Extrait:
:::

763, c'est aussi l'année de la mort de Li Po, noyé
dans le Fleuve Bleu où, saoul, il s'était avancé
pour attraper, dit-on, le reflet de la lune.
Le 20 juillet
La vie de Li Thaï
Po
Je ne connaissais
rien de la vie de Li Po, dont j'avais lu pourtant beaucoup de poèmes.
Je le redécouvre aujourd'hui autrement. Peut-être est-ce
aussi de le lire en arabe.
L'édition
est ancienne, quoique le tirage récent. C'est un arabe
classique et littéraire, qui permet une précision et
une concision bien difficile à atteindre en français.
Le caractère allusif du chinois doit pourtant aussi en pâtir.
Je regrette de ne pas connaître trois mots de cette langue et
de tout ignorer des règles de versification de l'époque
Tang, dont l'ouvrage ne dit rien. Je n'ai d'autre recours que de me
fier à la musique du temps.

:::

Consignes:
(a) Reformulez sous forme de liste le paragraphe de l'extrait qui commence par « L'édition est ancienne », en gardant ses faits principaux.
(b) Relevez toutes les langues nommées dans l'extrait.
(c) Écrivez la suite du texte sur Li Po, s'il vous plaît, à partir de sa dernière phrase.

Données enregistrées:
:::

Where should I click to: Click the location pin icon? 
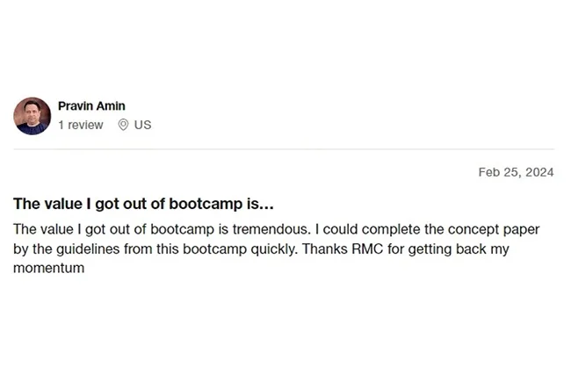coord(123,125)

:::

Réponses:
(a)
- L'édition est ancienne, mais le tirage est récent.
- Elle est rédigée dans un arabe classique et littéraire, d'une précision et d'une concision difficiles à atteindre en français.
- Le caractère allusif du chinois doit pourtant en pâtir.
- Regret de ne connaître aucun mot de chinois et d'ignorer les règles de versification de l'époque Tang, dont l'ouvrage ne parle pas.
- Seul recours : se fier à la musique du temps.

(b)
- l'arabe
- le français
- le chinois

(c)
L'empereur
lui-même a composé sur les paroles de Li Po. Hsüan
Tsung, le dernier des Tang, est plus connu en Chine pour ses travaux
sur la musique, œuvres et théorie, que pour son règne
qui fut malgré ses talents désastreux.
Je comprends la
fascination qu'exerça Li Po sur le raffinement de son temps.
Il inaugura une parole et une pensée à la fois brutes
et subtiles, qui ont été le moule, plus tard, pour
celle du Japon. Je crois qu'il manque en toute langue un concept pour
désigner cela.
Devant le lit au clair de lune
Comme du givre sur le sol
Levant la tête je regarde sa lumière
Et la baisse en pensant au pays natal
Voilà qui
sonne différemment quand on sait où était ce
pays, non ? Les cinq premières années
peuvent-elles avoir tant de force, qu'il se sentit toute sa vie en
exil ? Il est curieux aussi qu'ayant tant chanté le vin
et les femmes, il préféra toujours la solitude des
montagnes, où les deux sont si rares.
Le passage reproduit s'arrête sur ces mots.